> _The data_:
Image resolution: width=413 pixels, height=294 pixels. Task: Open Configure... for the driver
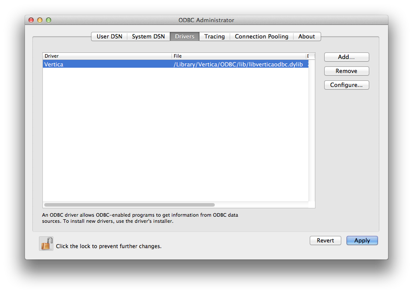coord(347,85)
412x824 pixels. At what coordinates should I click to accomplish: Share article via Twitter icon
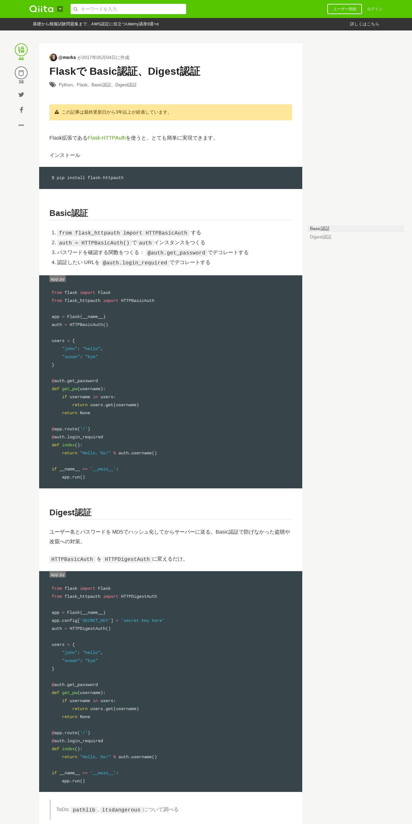21,94
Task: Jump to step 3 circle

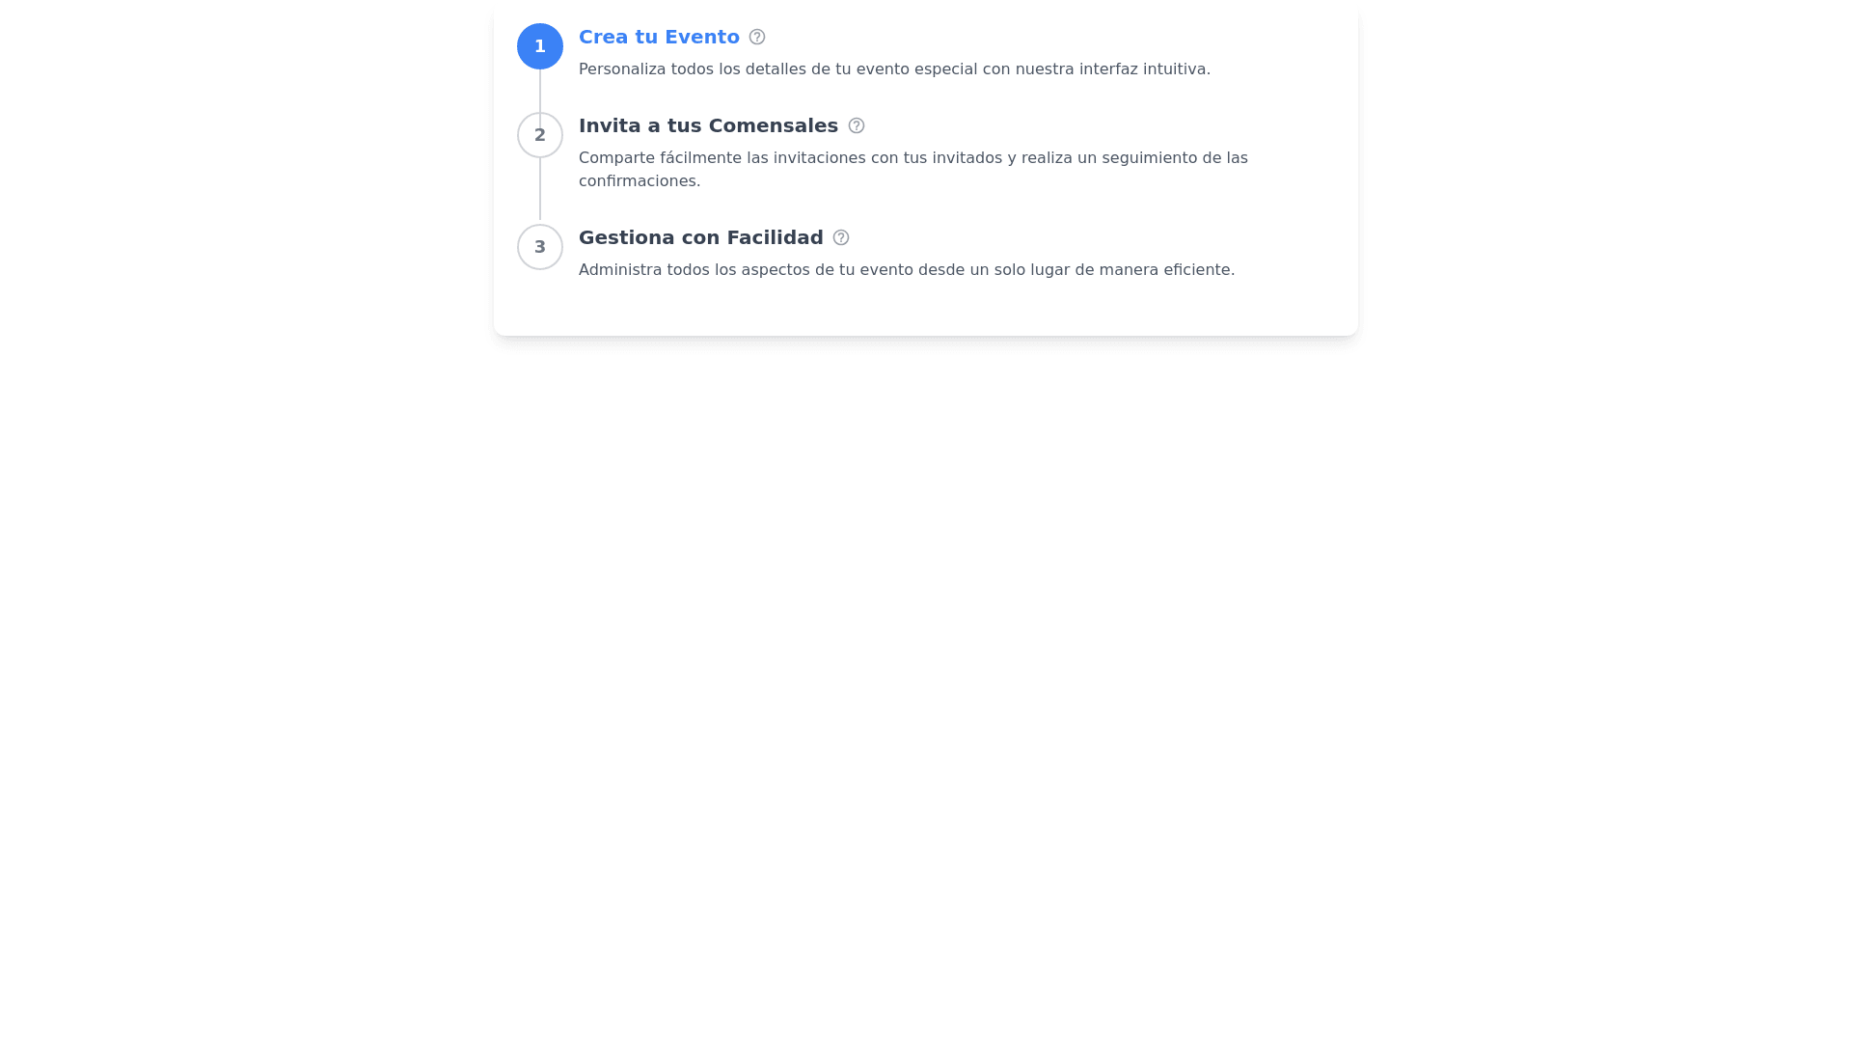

> _Work required_: Skip the pictures, then write out every entry exactly.

> _Written reply_:
Image resolution: width=413 pixels, height=294 pixels. Task: Open Configure... for the driver
coord(347,85)
412x824 pixels. At what coordinates should I click to accomplish: Share article via Twitter icon
21,94
Task: Jump to step 3 circle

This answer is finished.